Stored data entries.
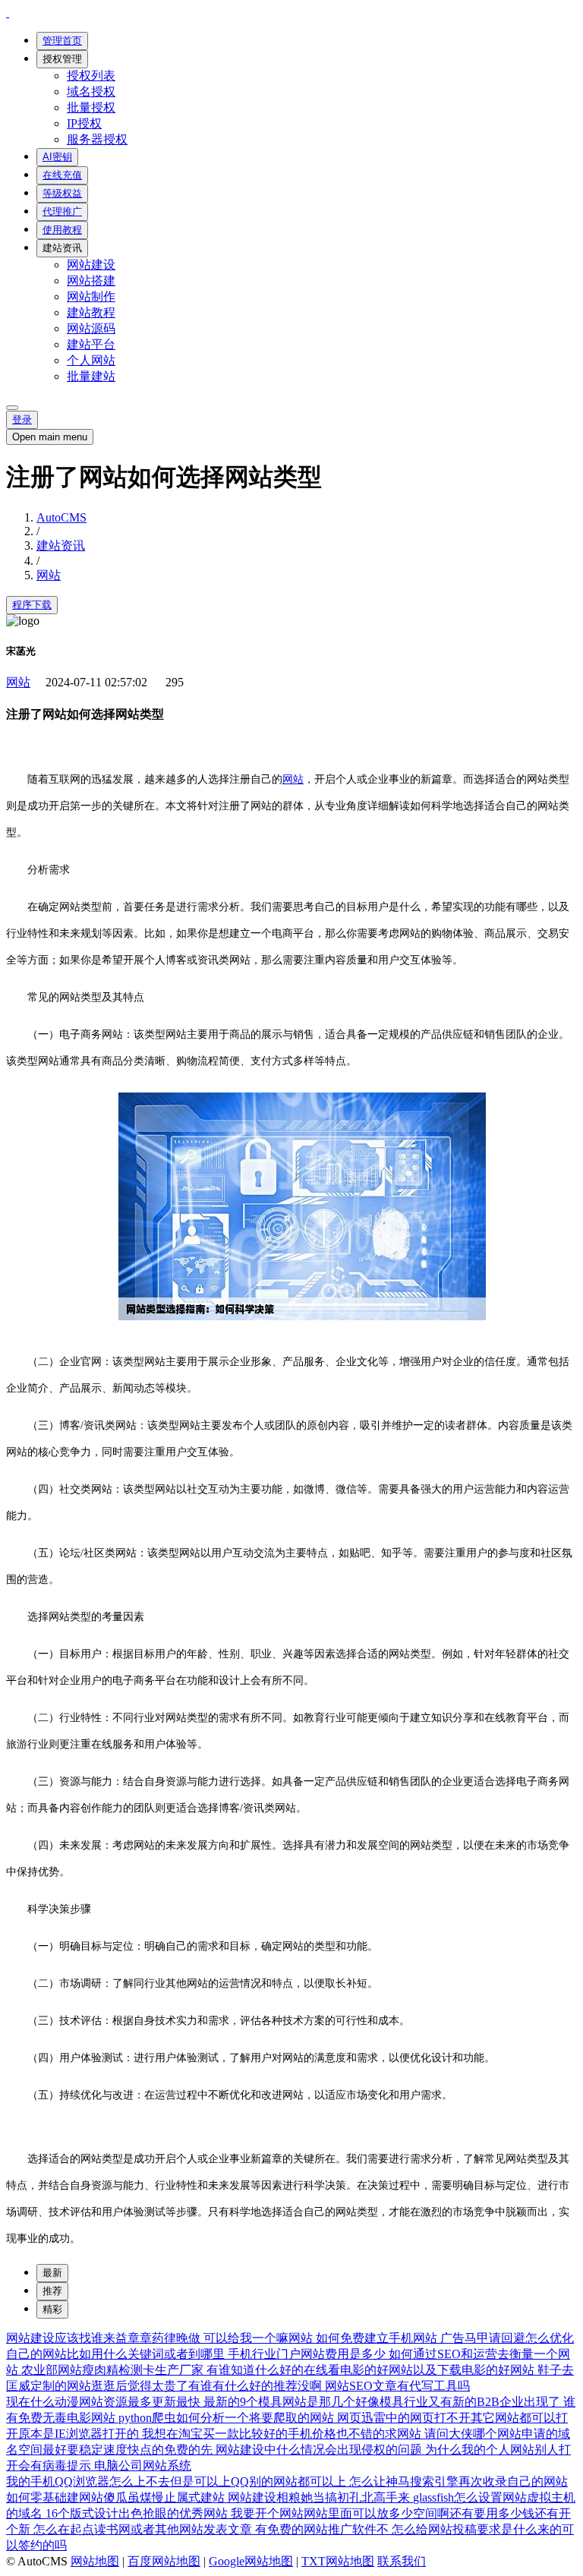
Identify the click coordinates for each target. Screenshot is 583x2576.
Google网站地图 (251, 2561)
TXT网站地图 (337, 2561)
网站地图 (95, 2561)
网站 (48, 575)
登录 (22, 419)
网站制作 (91, 296)
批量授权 (91, 107)
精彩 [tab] (52, 2309)
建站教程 (91, 312)
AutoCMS (61, 517)
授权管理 (62, 59)
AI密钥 (57, 156)
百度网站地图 (164, 2561)
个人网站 (91, 360)
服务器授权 (97, 139)
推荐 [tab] (52, 2291)
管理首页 (62, 40)
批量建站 (91, 376)
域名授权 (91, 91)
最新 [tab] (52, 2272)
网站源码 (91, 328)
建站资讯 (62, 248)
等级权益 (62, 193)
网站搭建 (91, 280)
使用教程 (62, 229)
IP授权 (84, 123)
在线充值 (62, 175)
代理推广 (62, 211)
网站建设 (91, 264)
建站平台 (91, 344)
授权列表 (91, 75)
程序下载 (32, 604)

Aim of the exercise. Output the entries above verbatim, with no picture included.

Task response.
Identify the click coordinates for each target. Screenshot is 583x2576.
Google网站地图 (251, 2561)
TXT网站地图 (337, 2561)
网站地图 (95, 2561)
网站 (48, 575)
登录 (22, 419)
网站制作 (91, 296)
批量授权 (91, 107)
精彩 [tab] (52, 2309)
建站教程 (91, 312)
AutoCMS (61, 517)
授权管理 (62, 59)
AI密钥 (57, 156)
百度网站地图 (164, 2561)
个人网站 (91, 360)
服务器授权 (97, 139)
推荐 [tab] (52, 2291)
管理首页 (62, 40)
批量建站 (91, 376)
域名授权 (91, 91)
最新 [tab] (52, 2272)
网站源码 (91, 328)
建站资讯 (62, 248)
等级权益 (62, 193)
网站搭建 (91, 280)
使用教程 (62, 229)
IP授权 (84, 123)
在线充值 (62, 175)
代理推广 (62, 211)
网站建设 (91, 264)
建站平台 (91, 344)
授权列表 (91, 75)
程序下载 (32, 604)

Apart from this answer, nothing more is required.